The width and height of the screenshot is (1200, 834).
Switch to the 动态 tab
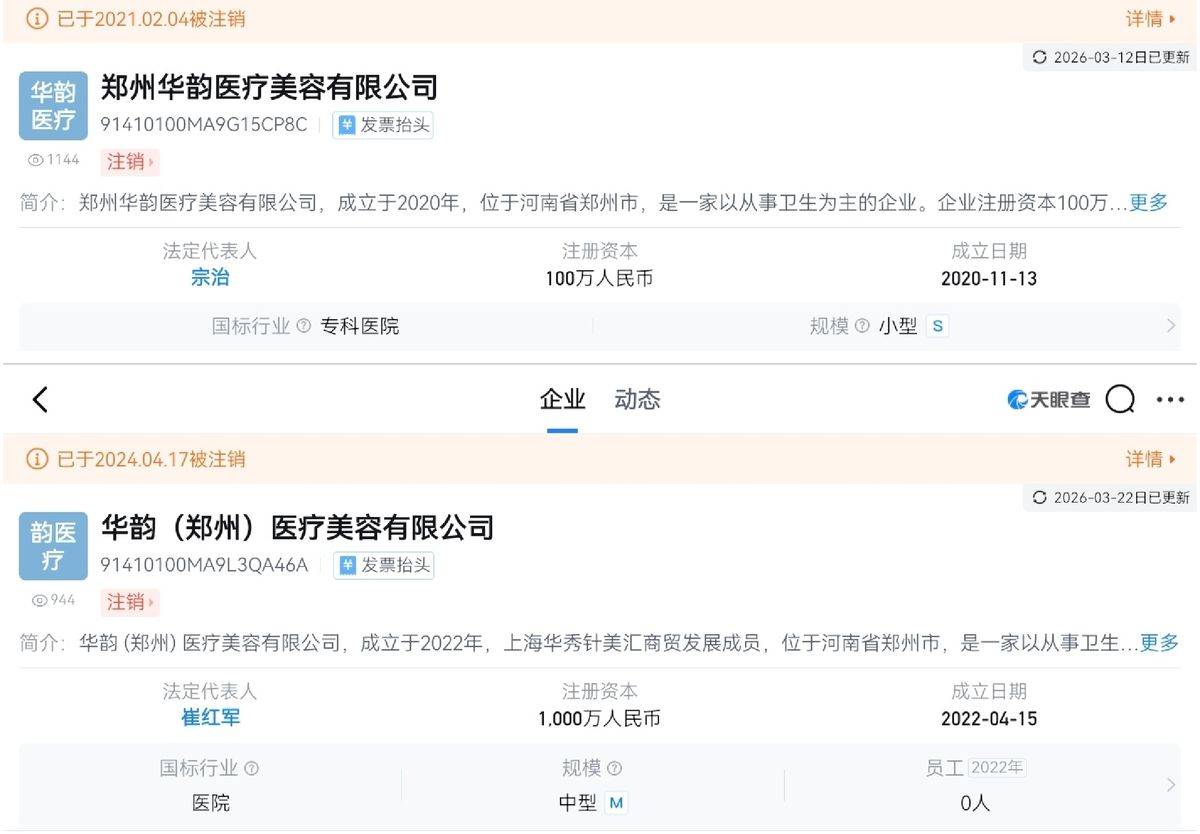click(637, 400)
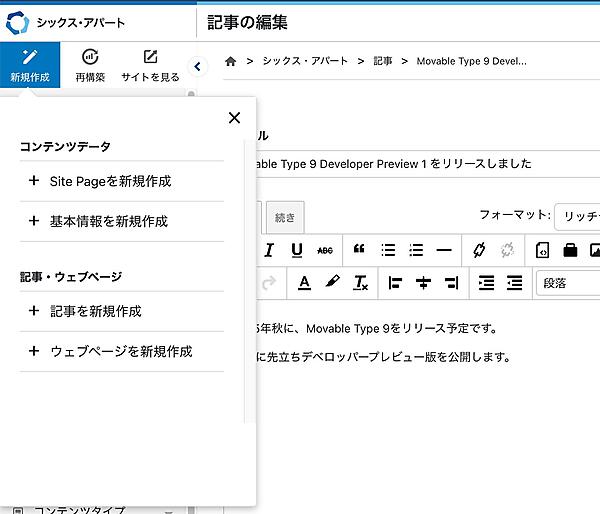Click the home icon in breadcrumb
The width and height of the screenshot is (600, 514).
(x=231, y=61)
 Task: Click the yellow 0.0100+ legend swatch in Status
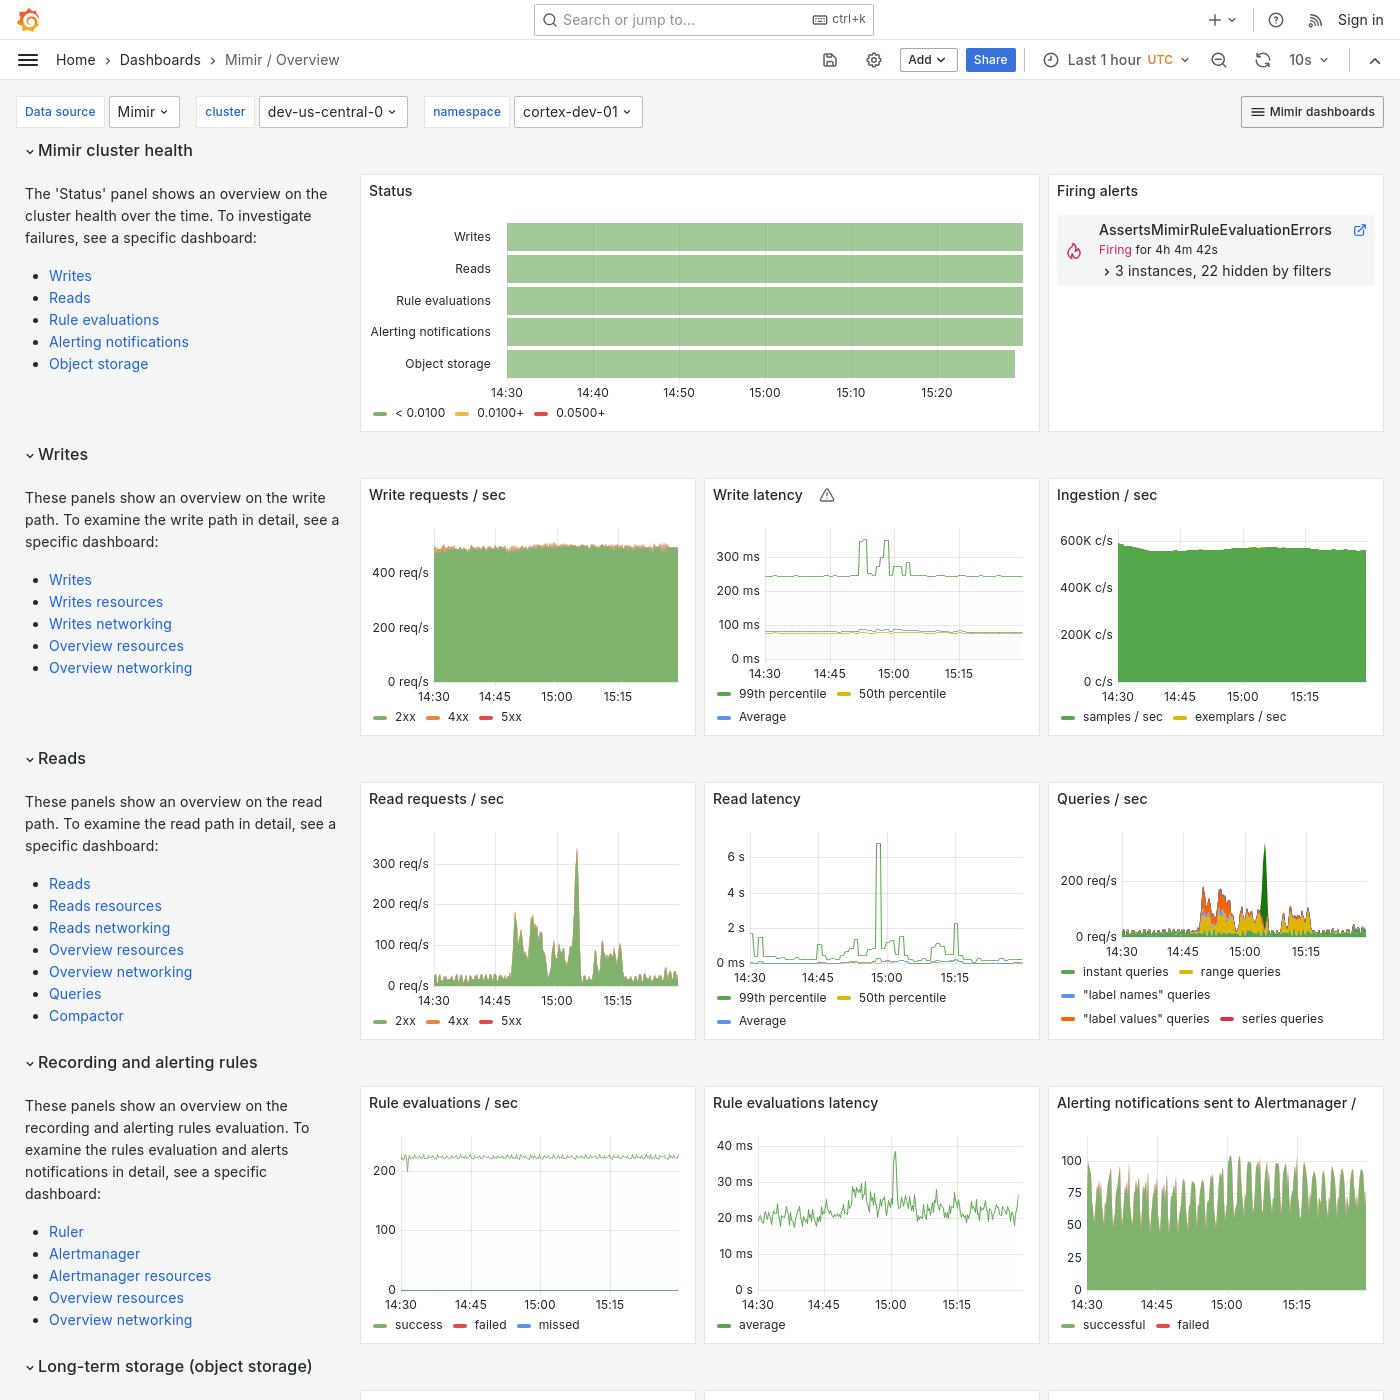(x=462, y=413)
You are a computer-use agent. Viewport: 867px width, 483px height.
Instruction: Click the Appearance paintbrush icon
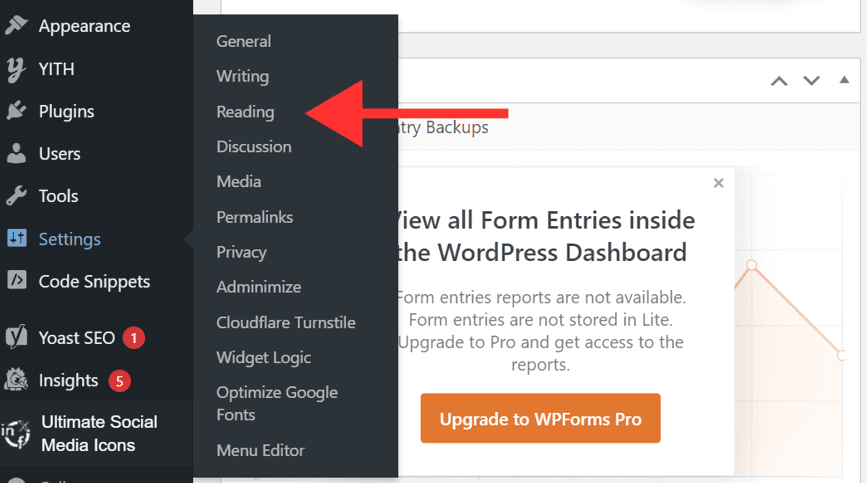click(16, 25)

######

Leave the images out. Set down all of the material above exactly.

*ANSWER BOX*:
The width and height of the screenshot is (1200, 834).
Switch to the 动态 tab
click(637, 400)
Click the home icon in breadcrumb
The width and height of the screenshot is (600, 514).
(x=231, y=61)
 Task: Click the yellow 0.0100+ legend swatch in Status
(x=462, y=413)
You are a computer-use agent. Viewport: 867px width, 483px height.
Instruction: Click the Appearance paintbrush icon
click(16, 25)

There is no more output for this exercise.